Vu les procédures suivantes :
1° Sous le n°465229, par une requête, enregistrée le 23 juin 2022 au secrétariat du contentieux du Conseil d'Etat, M. A... D... demande au Conseil d'Etat :
1°) d'annuler pour excès de pouvoir la décision par laquelle la Commission nationale de l'informatique et des libertés (CNIL) a implicitement rejeté sa réclamation du 29 novembre 2021 enregistrée sous le n° 22000843 ;
2°) d'enjoindre à la CNIL de procéder à la communication des documents sollicités détenus par son ancien employeur, la société Biocodex, notamment un courrier électronique du 12 septembre 2017 relatif à un compte rendu d'entretien professionnel, sous astreinte de 300 euros par jour de retard ;
3°) d'enjoindre à la CNIL d'engager à l'encontre de la société Biocodex une procédure fondée sur le I de l'article 45 de la loi du 6 janvier 1978, sous astreinte de 300 euros par jour de retard.

__LIGNES__
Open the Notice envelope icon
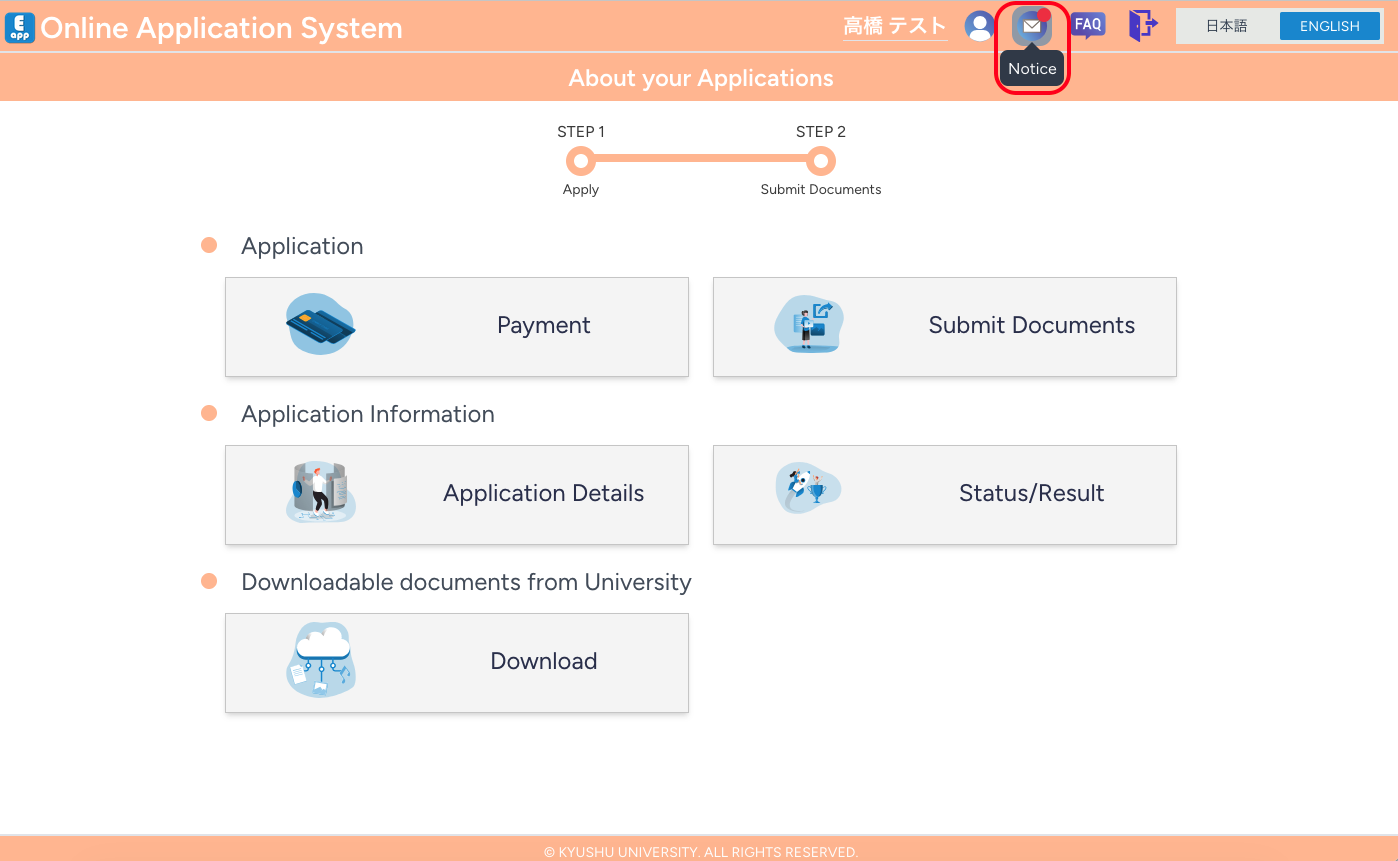 1031,26
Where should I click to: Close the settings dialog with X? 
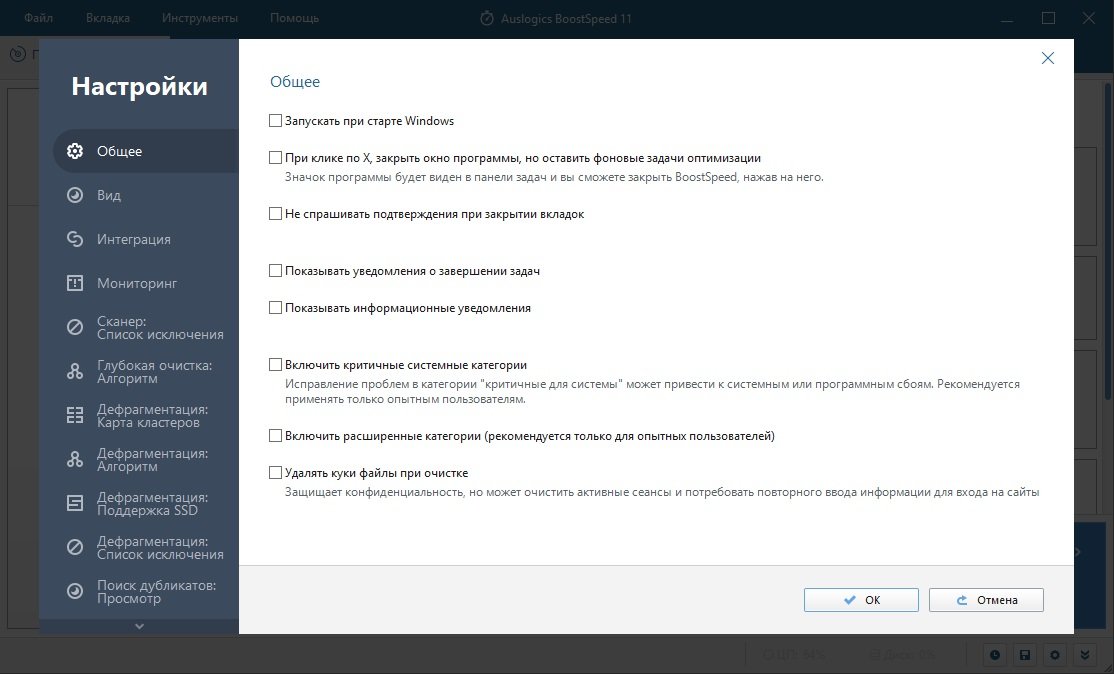[1048, 58]
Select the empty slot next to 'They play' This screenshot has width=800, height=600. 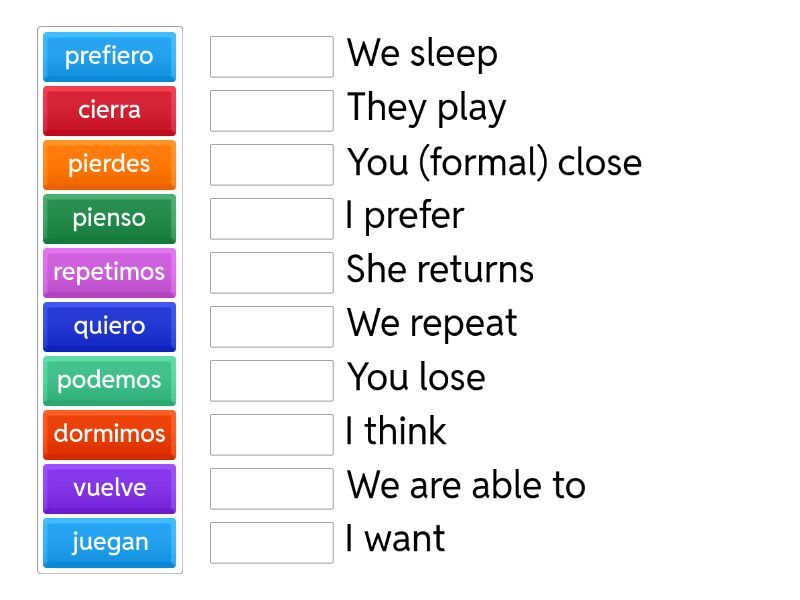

__CONSIGNES DE L'EXERCICE__
A. Selon l'extrait, à quelle date la requête n°465229 a-t-elle été enregistrée au secrétariat du contentieux du Conseil d'Etat ?
B. Reproduisez fidèlement l'extrait depuis « Vu les procédures » jusqu'à « jour de retard. ».
Les lignes ci-dessus proviennent d'une source distincte.

__CORRIGÉ__
A. Le 23 juin 2022.

B.
Vu les procédures suivantes :
1° Sous le n°465229, par une requête, enregistrée le 23 juin 2022 au secrétariat du contentieux du Conseil d'Etat, M. A... D... demande au Conseil d'Etat :
1°) d'annuler pour excès de pouvoir la décision par laquelle la Commission nationale de l'informatique et des libertés (CNIL) a implicitement rejeté sa réclamation du 29 novembre 2021 enregistrée sous le n° 22000843 ;
2°) d'enjoindre à la CNIL de procéder à la communication des documents sollicités détenus par son ancien employeur, la société Biocodex, notamment un courrier électronique du 12 septembre 2017 relatif à un compte rendu d'entretien professionnel, sous astreinte de 300 euros par jour de retard ;
3°) d'enjoindre à la CNIL d'engager à l'encontre de la société Biocodex une procédure fondée sur le I de l'article 45 de la loi du 6 janvier 1978, sous astreinte de 300 euros par jour de retard.